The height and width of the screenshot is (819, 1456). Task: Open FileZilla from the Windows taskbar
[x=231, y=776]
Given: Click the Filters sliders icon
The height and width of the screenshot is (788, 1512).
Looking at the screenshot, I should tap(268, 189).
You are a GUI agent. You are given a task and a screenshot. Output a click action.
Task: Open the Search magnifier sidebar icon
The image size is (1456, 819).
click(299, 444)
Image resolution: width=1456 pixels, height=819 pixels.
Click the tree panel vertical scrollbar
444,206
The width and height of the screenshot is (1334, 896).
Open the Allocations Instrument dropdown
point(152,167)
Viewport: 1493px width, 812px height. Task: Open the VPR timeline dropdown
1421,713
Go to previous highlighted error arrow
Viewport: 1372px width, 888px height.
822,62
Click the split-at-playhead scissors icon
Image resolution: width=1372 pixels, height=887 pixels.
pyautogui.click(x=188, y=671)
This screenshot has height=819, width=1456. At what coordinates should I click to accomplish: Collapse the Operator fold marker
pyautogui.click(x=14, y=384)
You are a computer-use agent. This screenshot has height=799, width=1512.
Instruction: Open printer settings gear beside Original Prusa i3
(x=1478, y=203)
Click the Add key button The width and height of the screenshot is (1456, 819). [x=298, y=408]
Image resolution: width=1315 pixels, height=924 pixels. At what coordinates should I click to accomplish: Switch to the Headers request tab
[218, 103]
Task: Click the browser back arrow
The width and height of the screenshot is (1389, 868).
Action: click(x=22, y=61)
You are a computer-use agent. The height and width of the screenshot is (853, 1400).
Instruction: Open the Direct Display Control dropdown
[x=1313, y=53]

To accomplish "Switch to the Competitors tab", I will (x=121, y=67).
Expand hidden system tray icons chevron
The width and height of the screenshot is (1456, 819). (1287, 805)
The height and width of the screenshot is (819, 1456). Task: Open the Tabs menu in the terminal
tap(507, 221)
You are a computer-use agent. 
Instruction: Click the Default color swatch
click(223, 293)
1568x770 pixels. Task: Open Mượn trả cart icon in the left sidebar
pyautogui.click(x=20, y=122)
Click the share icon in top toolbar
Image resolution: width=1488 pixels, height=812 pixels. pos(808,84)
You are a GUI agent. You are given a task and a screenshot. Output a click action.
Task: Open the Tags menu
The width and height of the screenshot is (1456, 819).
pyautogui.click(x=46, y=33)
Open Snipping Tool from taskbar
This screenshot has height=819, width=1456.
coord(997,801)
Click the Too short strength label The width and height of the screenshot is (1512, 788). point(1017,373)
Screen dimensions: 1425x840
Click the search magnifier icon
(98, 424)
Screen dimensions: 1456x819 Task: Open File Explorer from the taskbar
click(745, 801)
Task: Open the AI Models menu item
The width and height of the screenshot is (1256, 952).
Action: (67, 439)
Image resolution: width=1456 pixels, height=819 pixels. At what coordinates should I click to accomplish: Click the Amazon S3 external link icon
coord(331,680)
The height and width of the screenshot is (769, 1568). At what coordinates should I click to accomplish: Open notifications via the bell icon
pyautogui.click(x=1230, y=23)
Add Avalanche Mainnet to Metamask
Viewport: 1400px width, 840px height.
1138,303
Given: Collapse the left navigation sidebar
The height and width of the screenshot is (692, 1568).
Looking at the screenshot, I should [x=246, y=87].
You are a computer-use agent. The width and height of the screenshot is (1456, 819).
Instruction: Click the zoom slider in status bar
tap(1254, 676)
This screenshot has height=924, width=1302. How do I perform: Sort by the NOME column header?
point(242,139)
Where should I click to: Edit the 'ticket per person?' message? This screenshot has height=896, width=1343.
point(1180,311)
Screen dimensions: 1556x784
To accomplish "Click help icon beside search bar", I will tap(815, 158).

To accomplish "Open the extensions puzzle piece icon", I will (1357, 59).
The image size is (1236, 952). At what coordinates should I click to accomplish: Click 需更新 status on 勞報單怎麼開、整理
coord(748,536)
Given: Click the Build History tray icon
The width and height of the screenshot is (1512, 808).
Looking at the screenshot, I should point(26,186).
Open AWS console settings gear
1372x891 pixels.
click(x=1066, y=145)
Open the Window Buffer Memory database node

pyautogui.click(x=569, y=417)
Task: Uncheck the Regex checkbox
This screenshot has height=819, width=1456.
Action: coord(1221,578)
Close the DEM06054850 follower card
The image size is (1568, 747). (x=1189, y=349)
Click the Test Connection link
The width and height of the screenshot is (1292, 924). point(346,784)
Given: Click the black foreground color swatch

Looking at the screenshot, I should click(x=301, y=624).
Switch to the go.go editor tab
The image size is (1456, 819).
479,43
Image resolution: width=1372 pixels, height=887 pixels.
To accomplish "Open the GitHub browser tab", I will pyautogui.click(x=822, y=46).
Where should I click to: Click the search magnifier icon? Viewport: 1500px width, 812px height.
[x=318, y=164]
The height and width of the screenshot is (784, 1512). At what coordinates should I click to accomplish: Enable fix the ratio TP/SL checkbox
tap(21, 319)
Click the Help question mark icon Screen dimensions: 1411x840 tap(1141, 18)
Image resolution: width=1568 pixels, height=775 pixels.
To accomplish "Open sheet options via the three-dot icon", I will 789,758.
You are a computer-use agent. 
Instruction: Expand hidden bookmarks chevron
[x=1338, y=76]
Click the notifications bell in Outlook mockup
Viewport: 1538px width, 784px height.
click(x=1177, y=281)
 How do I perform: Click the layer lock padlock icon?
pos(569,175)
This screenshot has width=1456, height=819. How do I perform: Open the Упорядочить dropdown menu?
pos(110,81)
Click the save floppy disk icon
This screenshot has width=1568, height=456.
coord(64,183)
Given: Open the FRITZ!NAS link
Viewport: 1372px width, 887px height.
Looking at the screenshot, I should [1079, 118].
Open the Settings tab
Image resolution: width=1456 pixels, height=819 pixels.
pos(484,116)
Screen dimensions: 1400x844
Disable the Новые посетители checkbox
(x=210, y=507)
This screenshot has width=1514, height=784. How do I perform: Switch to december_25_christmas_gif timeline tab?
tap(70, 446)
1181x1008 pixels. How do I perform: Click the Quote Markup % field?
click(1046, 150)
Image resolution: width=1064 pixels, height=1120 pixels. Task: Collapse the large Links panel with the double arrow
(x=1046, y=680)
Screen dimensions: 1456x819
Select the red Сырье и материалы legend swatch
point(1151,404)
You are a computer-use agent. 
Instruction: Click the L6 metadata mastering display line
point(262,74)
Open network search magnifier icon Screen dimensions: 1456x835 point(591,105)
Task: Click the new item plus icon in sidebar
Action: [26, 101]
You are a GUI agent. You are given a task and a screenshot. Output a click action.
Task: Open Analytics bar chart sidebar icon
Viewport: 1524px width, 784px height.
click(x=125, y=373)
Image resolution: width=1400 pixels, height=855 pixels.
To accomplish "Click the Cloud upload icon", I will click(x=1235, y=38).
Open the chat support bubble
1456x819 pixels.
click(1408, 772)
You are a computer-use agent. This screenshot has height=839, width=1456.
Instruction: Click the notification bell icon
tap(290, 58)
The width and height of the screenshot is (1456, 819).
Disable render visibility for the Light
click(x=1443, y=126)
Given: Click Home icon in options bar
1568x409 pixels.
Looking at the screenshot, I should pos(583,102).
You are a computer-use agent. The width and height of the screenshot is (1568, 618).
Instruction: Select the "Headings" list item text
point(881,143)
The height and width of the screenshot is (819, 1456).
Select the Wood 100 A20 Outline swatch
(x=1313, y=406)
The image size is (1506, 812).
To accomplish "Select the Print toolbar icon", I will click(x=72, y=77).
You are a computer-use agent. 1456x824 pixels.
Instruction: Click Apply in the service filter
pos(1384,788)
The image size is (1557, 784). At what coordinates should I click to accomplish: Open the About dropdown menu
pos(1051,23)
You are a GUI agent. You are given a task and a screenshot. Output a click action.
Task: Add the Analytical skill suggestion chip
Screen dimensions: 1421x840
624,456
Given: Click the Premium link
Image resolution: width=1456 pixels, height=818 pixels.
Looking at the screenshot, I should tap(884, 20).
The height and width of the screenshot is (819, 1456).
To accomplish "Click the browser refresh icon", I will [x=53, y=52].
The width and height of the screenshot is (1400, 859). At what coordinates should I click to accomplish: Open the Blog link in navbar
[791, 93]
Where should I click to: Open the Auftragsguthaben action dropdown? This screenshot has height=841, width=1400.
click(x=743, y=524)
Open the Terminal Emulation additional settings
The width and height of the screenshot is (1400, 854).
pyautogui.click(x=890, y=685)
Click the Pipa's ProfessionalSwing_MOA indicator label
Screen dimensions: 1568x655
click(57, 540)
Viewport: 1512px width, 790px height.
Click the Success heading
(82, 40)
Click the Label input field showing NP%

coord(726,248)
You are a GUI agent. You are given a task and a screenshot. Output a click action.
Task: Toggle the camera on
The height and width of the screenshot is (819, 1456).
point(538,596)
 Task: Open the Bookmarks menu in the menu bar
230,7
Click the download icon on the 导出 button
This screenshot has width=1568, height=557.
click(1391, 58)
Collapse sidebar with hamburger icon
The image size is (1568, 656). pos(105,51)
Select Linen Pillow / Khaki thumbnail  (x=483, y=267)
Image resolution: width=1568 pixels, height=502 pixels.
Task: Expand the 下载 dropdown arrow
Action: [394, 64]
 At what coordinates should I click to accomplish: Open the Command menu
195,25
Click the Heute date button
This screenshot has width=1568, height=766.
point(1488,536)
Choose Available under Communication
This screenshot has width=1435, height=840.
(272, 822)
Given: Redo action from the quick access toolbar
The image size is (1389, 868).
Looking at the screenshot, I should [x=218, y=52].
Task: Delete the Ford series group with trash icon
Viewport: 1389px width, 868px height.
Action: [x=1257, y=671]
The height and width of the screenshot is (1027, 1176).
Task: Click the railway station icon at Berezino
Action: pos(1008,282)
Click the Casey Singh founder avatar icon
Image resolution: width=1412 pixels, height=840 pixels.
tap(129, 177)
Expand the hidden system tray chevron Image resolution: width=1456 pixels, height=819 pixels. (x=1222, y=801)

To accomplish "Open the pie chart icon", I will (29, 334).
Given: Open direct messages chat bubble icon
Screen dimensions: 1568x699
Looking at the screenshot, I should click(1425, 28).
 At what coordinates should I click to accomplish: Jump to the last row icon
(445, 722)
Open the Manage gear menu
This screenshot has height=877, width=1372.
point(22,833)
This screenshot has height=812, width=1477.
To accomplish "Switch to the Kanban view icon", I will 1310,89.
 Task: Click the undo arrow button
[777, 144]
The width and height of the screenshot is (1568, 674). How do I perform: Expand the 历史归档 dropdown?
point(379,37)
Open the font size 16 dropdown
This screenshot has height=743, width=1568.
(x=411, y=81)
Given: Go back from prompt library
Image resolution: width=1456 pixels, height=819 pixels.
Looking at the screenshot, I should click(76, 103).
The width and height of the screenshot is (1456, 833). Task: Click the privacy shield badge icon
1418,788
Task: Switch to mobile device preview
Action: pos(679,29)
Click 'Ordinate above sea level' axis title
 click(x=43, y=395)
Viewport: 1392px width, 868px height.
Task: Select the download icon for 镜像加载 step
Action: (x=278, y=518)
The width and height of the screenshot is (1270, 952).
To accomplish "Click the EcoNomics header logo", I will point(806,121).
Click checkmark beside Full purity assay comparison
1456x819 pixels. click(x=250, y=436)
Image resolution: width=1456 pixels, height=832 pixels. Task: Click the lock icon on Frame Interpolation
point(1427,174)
--------
◆ **What you need to do**
Give the number of lines in the entries above that contain the string "back", and nothing more.

◆ **Response area**
2